Overstatement? Consider that Tucker Carlson is now blaming Chabad — yes, Chabad — for the conflict. Yesterday the watchdog organization The Nexus Project released a series of posts on X clarifying how to have a “robust debate about the U.S.-Israel war with Iran” without veering into antisemitism — because certain parties seem to have come to the consensus that, to put it bluntly, the Jews did it.
Americans need a good reason to shed blood thousands of miles away, and the problem is that while President Donald Trump has taken the United States to war, neither he, Secretary of State Marco Rubio, nor anyone else in his administration has offered a convincing explanation as to why.

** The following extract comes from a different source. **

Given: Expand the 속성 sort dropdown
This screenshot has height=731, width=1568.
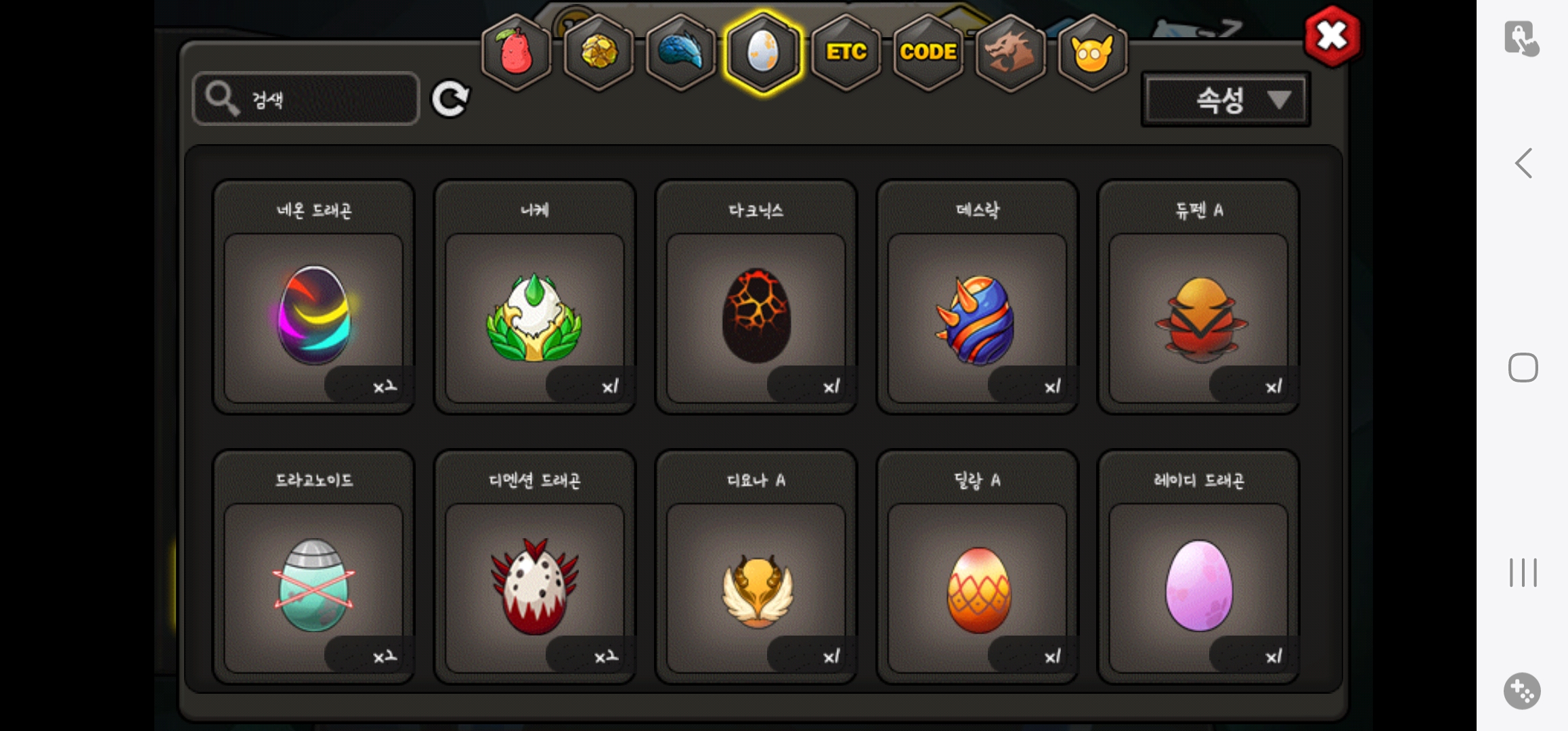Looking at the screenshot, I should (x=1225, y=100).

So pundits like Carlson are filling the void with poison. As I wrote last summer during the first U.S.-Israel attacks on Iran, if the war goes badly, fingers will point at Israel and its supporters. It’s clear, now, that the blame game is also going to generate a huge amount of antisemitism.
A default explanation
Why strike now? Is it because of the Iranian nuclear weapons program, the one that Trump previously boasted the U.S. “obliterated” last summer? Is it because the Iranian regime has taken American hostages, killed American service personnel and sponsored terror abroad?
All those things are true, but they’ve been true for decades. So why now?
Sen. Tom Cotton, defending the choice to go to war, said on Fox News that “Iran has been an imminent threat to the United States for 47 years.”
That stretch of the word “imminent” only underscored the, um, imminent need for a better reason.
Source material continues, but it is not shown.